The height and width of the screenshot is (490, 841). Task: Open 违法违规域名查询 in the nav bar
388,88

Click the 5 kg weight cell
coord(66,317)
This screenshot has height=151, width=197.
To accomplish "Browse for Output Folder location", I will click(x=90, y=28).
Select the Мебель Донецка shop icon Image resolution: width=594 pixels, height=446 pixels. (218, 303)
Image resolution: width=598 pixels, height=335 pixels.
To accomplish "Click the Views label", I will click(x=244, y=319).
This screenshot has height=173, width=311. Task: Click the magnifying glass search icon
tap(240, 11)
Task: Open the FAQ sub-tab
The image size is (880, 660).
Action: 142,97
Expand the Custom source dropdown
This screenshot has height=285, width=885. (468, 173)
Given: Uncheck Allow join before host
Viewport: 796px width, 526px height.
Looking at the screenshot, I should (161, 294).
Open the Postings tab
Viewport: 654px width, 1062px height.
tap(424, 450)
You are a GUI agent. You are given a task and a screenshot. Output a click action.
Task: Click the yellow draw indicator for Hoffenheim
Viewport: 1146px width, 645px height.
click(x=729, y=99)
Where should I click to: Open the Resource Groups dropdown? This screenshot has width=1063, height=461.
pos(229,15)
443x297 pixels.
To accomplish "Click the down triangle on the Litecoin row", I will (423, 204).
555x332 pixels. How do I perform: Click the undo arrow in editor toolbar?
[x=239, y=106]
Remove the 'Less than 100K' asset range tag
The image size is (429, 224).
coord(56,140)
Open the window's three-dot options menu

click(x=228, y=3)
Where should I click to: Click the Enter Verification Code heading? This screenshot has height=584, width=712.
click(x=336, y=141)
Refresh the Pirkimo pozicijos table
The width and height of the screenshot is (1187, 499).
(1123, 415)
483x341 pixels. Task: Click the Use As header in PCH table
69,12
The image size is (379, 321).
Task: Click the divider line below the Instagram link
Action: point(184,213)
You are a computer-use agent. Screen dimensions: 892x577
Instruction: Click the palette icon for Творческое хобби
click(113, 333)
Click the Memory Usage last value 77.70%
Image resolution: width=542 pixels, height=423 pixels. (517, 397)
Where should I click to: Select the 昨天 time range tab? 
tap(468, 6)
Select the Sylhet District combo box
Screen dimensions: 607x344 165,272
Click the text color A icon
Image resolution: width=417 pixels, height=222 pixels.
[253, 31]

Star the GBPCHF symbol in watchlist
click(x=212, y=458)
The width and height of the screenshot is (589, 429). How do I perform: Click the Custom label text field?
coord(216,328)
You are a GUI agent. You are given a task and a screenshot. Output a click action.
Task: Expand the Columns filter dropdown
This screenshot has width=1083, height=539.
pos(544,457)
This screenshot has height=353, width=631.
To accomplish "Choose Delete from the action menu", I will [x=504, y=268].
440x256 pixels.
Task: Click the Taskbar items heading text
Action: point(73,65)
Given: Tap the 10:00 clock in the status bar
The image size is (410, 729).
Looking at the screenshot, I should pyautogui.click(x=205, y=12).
::::::::::
### [The problem]
An exact copy of every record is needed, so retype them all.

### [Task solution]
The height and width of the screenshot is (490, 841). Task: Open 违法违规域名查询 in the nav bar
388,88

Click the 5 kg weight cell
coord(66,317)
This screenshot has height=151, width=197.
To accomplish "Browse for Output Folder location", I will click(x=90, y=28).
Select the Мебель Донецка shop icon Image resolution: width=594 pixels, height=446 pixels. (218, 303)
Image resolution: width=598 pixels, height=335 pixels.
To accomplish "Click the Views label", I will click(x=244, y=319).
This screenshot has height=173, width=311. Task: Click the magnifying glass search icon
tap(240, 11)
Task: Open the FAQ sub-tab
The image size is (880, 660).
Action: 142,97
Expand the Custom source dropdown
This screenshot has height=285, width=885. (468, 173)
Given: Uncheck Allow join before host
Viewport: 796px width, 526px height.
Looking at the screenshot, I should (161, 294).
Open the Postings tab
Viewport: 654px width, 1062px height.
tap(424, 450)
You are a GUI agent. You are given a task and a screenshot. Output a click action.
Task: Click the yellow draw indicator for Hoffenheim
Viewport: 1146px width, 645px height.
click(x=729, y=99)
Where should I click to: Open the Resource Groups dropdown? This screenshot has width=1063, height=461.
pos(229,15)
443x297 pixels.
To accomplish "Click the down triangle on the Litecoin row", I will (423, 204).
555x332 pixels. How do I perform: Click the undo arrow in editor toolbar?
[x=239, y=106]
Remove the 'Less than 100K' asset range tag
The image size is (429, 224).
coord(56,140)
Open the window's three-dot options menu

click(x=228, y=3)
Where should I click to: Click the Enter Verification Code heading? This screenshot has height=584, width=712.
click(x=336, y=141)
Refresh the Pirkimo pozicijos table
The width and height of the screenshot is (1187, 499).
(1123, 415)
483x341 pixels. Task: Click the Use As header in PCH table
69,12
The image size is (379, 321).
Task: Click the divider line below the Instagram link
Action: point(184,213)
You are a computer-use agent. Screen dimensions: 892x577
Instruction: Click the palette icon for Творческое хобби
click(113, 333)
Click the Memory Usage last value 77.70%
Image resolution: width=542 pixels, height=423 pixels. (517, 397)
Where should I click to: Select the 昨天 time range tab? 
tap(468, 6)
Select the Sylhet District combo box
Screen dimensions: 607x344 165,272
Click the text color A icon
Image resolution: width=417 pixels, height=222 pixels.
[253, 31]

Star the GBPCHF symbol in watchlist
click(x=212, y=458)
The width and height of the screenshot is (589, 429). How do I perform: Click the Custom label text field?
coord(216,328)
You are a GUI agent. You are given a task and a screenshot. Output a click action.
Task: Expand the Columns filter dropdown
This screenshot has width=1083, height=539.
pos(544,457)
This screenshot has height=353, width=631.
To accomplish "Choose Delete from the action menu", I will [x=504, y=268].
440x256 pixels.
Task: Click the Taskbar items heading text
Action: point(73,65)
Given: Tap the 10:00 clock in the status bar
The image size is (410, 729).
Looking at the screenshot, I should pyautogui.click(x=205, y=12).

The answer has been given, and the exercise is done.